Skuliłem się na łóżku i płakałem. Miałem dość wszystkiego... nie miałem nic, ani rodziny, ani nawet przyjaciół... mój wzrok powędrował najpierw na drzwi, a potem na szafkę z nożami.
Szczęk zamka brzmiał jak świeża krew.
,,Hej Sashi wybacz, że piszę, chociaż widzieliśmy się tak niedawno, ale miałem jakieś dziwne wrażenie, że coś jest nie tak. Wszystko w porządku?"
Telefon trzymałem prawą ręką, po której skapywały krople krwi. Od ramienia ciągnęło się kilka smug. Prawie się uśmiechnąłem. Chociaż mój nauczyciel się mną przejmował. Nie miałem ochoty odpisywać. Chciałem czuć się beznadziejnie samotny. Sensei co prawda jakoś zapychał pustkę w moim życiu, ale to nie było prawdziwe uczucie... ot miałem kogoś bliskiego, ale on tylko mnie uczył...
Odłożyłem zakrwawiony nóż i położyłem się na ziemi. Nie chciałem odpisywać, ale gdybym tego nie zrobił, pewnie by się o mnie martwił. A ja nie chciałem, żeby się o mnie martwił. I tak ciągle mnie pocieszał...
,,Tak, wszystko w porządku. Trochę się pokłóciłem z przyjaciółmi, ale to nic wielkiego"
,,Znowu? No naprawdę mogliby dać ci już spokój. Ale wszystko jest w porządku, prawda?
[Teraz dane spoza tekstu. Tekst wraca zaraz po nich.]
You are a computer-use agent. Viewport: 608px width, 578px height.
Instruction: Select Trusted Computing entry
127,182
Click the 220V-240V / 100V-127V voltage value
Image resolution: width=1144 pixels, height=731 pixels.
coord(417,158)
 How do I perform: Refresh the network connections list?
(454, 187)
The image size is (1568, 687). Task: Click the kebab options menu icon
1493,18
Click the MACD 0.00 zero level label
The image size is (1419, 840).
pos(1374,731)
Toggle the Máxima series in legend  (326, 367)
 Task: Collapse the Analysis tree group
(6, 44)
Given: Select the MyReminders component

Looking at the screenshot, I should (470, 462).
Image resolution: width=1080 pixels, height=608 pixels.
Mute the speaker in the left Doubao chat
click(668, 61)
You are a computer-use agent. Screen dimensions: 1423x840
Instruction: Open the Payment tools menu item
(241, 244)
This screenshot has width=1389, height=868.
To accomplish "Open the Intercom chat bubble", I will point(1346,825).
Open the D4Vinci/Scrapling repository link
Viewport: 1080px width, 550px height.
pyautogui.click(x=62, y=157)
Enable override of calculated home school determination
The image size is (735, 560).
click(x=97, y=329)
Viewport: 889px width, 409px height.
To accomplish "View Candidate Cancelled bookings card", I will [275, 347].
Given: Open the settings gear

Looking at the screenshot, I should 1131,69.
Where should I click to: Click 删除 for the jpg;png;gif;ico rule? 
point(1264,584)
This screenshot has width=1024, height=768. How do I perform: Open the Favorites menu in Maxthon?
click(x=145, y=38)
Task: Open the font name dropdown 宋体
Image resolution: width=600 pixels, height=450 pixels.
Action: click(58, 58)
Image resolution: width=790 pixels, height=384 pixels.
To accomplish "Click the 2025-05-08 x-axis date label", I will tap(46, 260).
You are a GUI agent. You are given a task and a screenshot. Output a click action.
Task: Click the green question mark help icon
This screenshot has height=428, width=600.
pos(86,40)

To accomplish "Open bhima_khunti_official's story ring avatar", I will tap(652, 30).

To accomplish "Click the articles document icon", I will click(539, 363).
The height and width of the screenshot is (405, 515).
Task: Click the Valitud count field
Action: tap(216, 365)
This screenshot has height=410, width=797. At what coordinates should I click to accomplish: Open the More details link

Jak chcesz to możemy się spotkać"
Uśmiechałem się. Sensei potrafił być naprawdę kochany. Chciałbym spotkać kogoś takiego jak on... kto nie jest tylko moim nauczycielem.
,,Nie trzeba. Wszystko w porządku"
,,No dobrze. W razie czego pisz"
Odłożyłem telefon niedaleko noża. Jego ostrze było czerwone. Przyłożyłem dłoń do ramienia. Bolało... pieczenie na skórze nie ustawało. Z pewną satysfakcją patrzyłem jak z ramienia krople krwi spływają na moją koszulkę, a potem na podłogę. Patrzyłem na małą plamę krwi, coraz większą i większą, tak długo, aż moje powieki nie zrobiły się ciężkie.